### WORK TASK
Return exactly, with nothing added, the lines from the one that contains "Task: Select Leicester's 21 tackles value" through the end of the listing below, pictures excluded.

### DATASET EXTRACT
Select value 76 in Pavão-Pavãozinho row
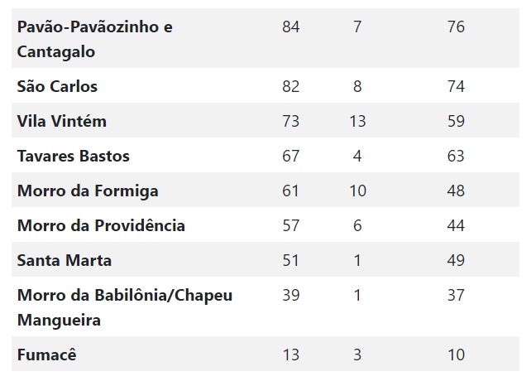Screen dimensions: 531x386 (x=456, y=27)
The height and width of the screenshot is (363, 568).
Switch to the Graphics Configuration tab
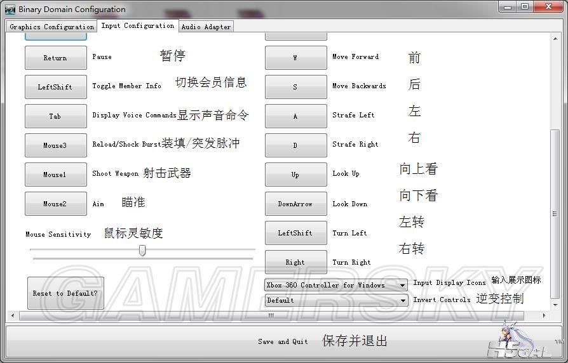(x=51, y=27)
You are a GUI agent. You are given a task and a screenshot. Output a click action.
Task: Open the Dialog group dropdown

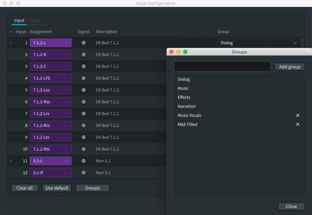pyautogui.click(x=259, y=43)

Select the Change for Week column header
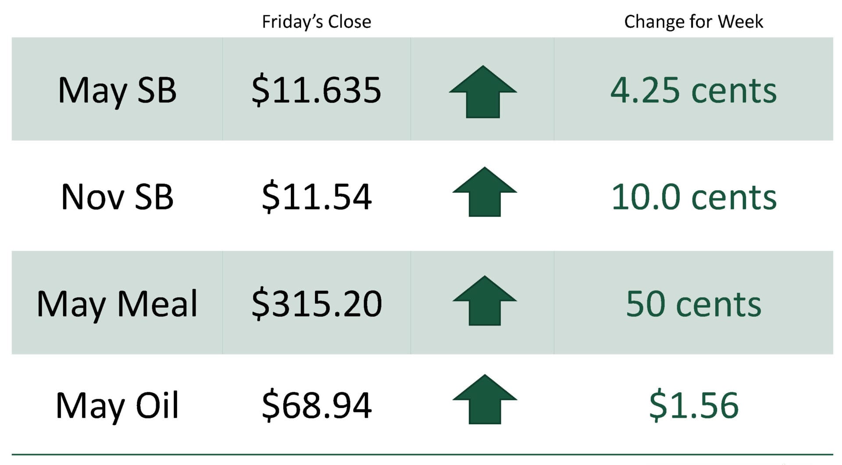[x=693, y=22]
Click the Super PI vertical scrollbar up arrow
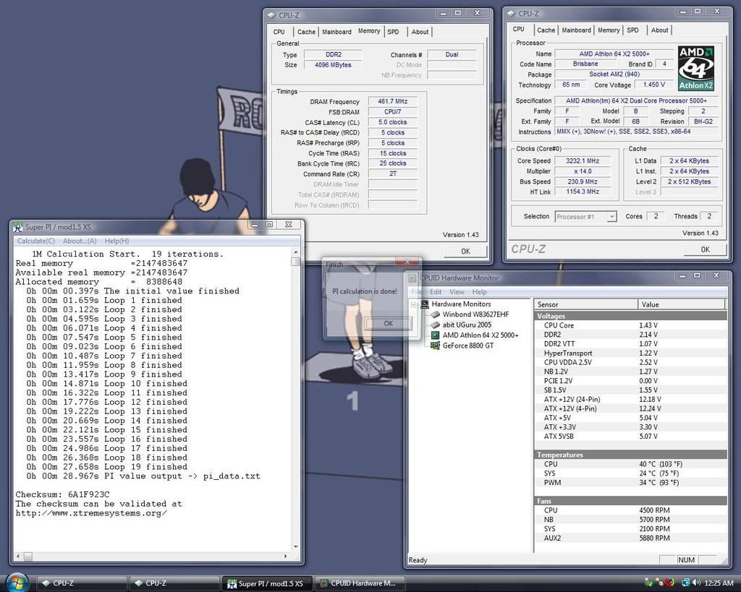The image size is (741, 592). tap(295, 252)
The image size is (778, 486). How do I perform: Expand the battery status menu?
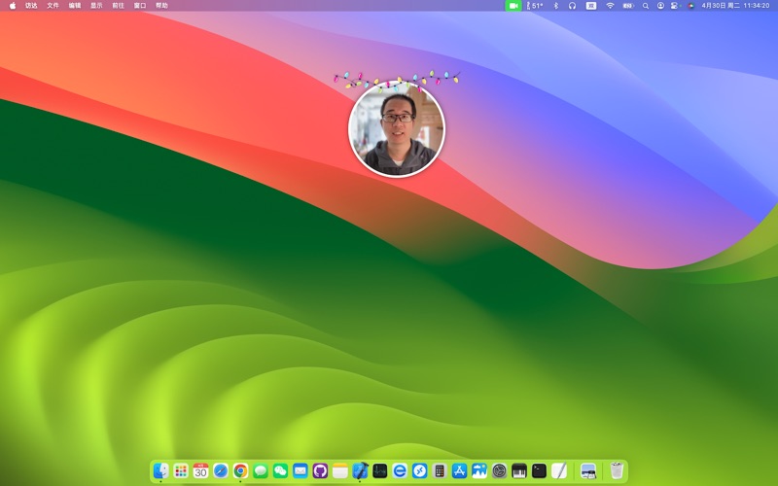[627, 6]
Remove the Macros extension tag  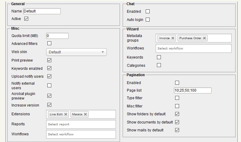pos(86,114)
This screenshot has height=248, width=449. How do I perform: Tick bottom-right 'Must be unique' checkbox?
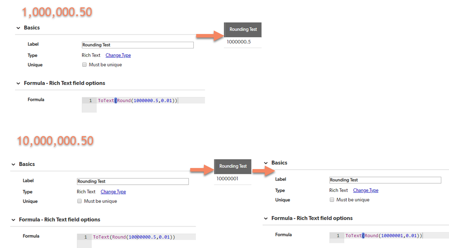tap(332, 200)
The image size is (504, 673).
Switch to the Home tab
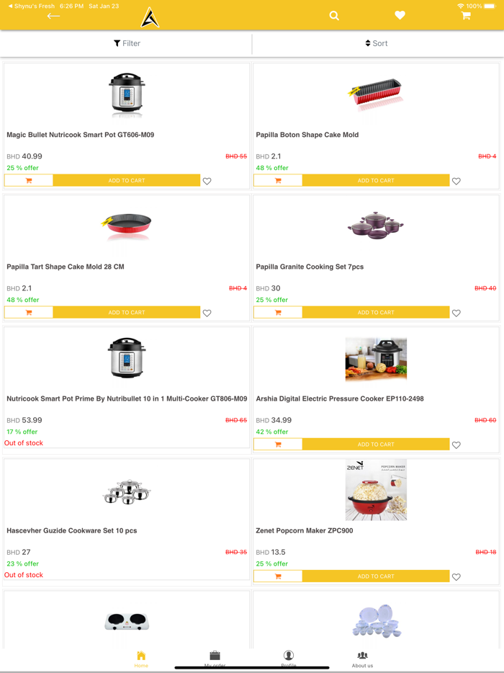[141, 659]
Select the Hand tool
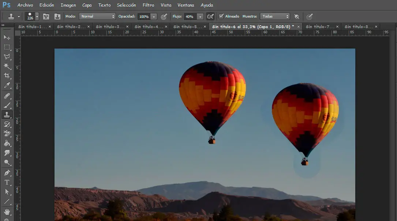 pyautogui.click(x=7, y=212)
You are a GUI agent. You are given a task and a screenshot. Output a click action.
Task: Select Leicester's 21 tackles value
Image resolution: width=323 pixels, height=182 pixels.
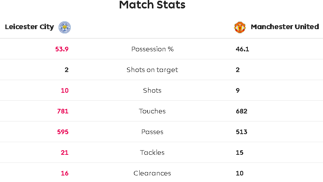pos(65,152)
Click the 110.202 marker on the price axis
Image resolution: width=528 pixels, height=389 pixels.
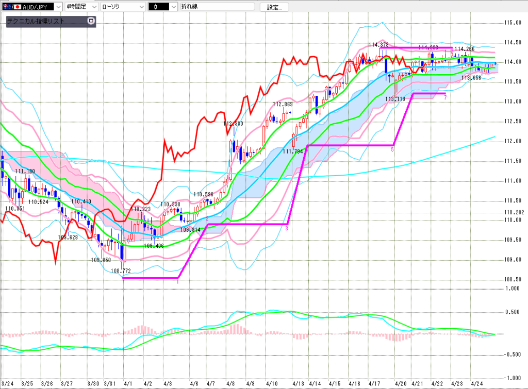click(514, 212)
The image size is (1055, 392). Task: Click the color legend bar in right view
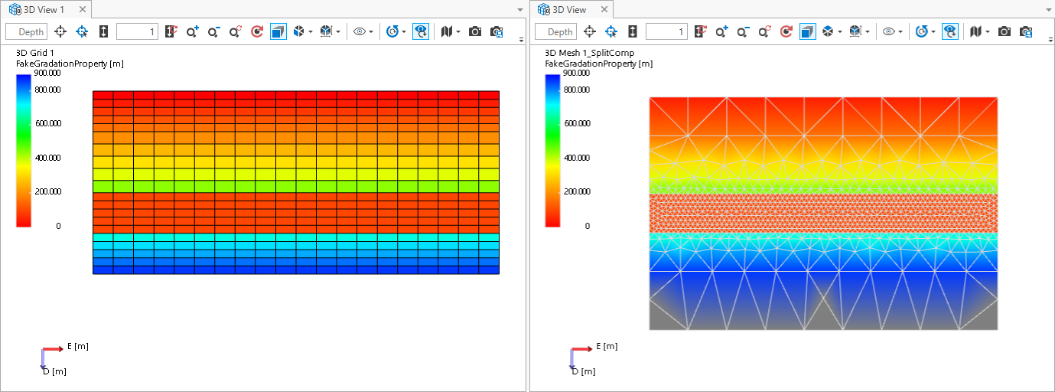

### COMPLETED EXERCISE
Task: Select Leicester's 21 tackles value
Image resolution: width=323 pixels, height=182 pixels.
pos(65,152)
Click the 110.202 marker on the price axis
Image resolution: width=528 pixels, height=389 pixels.
click(514, 212)
The image size is (1055, 392). Task: Click the color legend bar in right view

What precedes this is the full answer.